[Opening Task inputs section]
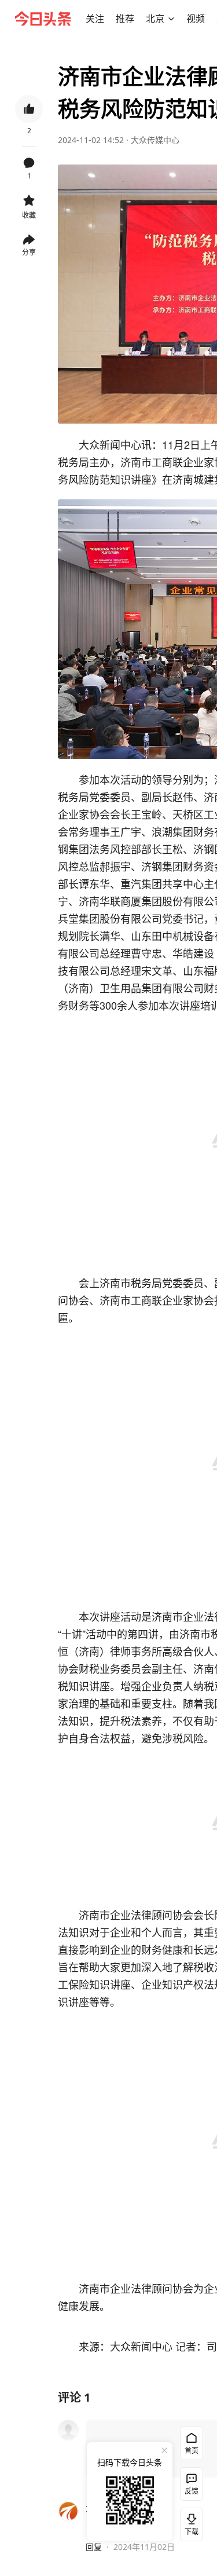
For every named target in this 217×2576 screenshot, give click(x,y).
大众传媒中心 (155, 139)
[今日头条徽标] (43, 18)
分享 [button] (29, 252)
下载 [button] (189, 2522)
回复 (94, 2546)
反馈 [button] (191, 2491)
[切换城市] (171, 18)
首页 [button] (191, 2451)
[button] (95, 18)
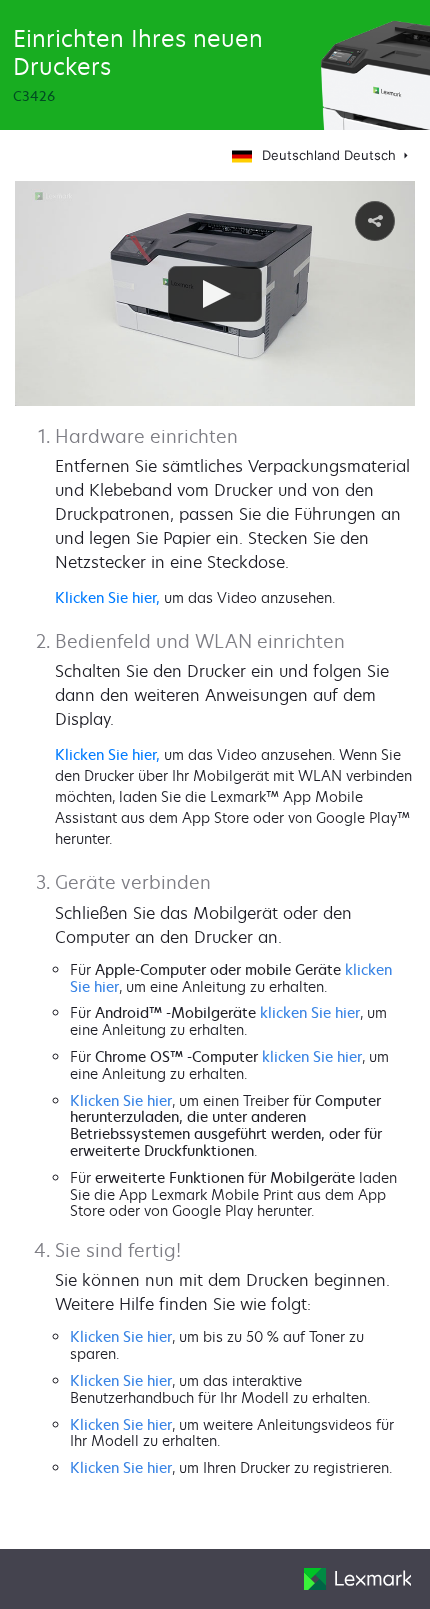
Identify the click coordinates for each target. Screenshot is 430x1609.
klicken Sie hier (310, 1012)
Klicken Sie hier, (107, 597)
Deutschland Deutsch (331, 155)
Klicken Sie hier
[Closing Task inputs section]
(What you should do):
Exactly the lines from the line with "首页 [button] (191, 2451)" through the end of the data are to be reproduced, and no picture is to be included.

(Output for this task):
首页 [button] (191, 2451)
[button] (95, 18)
Identify the click coordinates for each target. Screenshot is 430x1609.
klicken Sie hier (310, 1012)
Klicken Sie hier, (107, 597)
Deutschland Deutsch (331, 155)
Klicken Sie hier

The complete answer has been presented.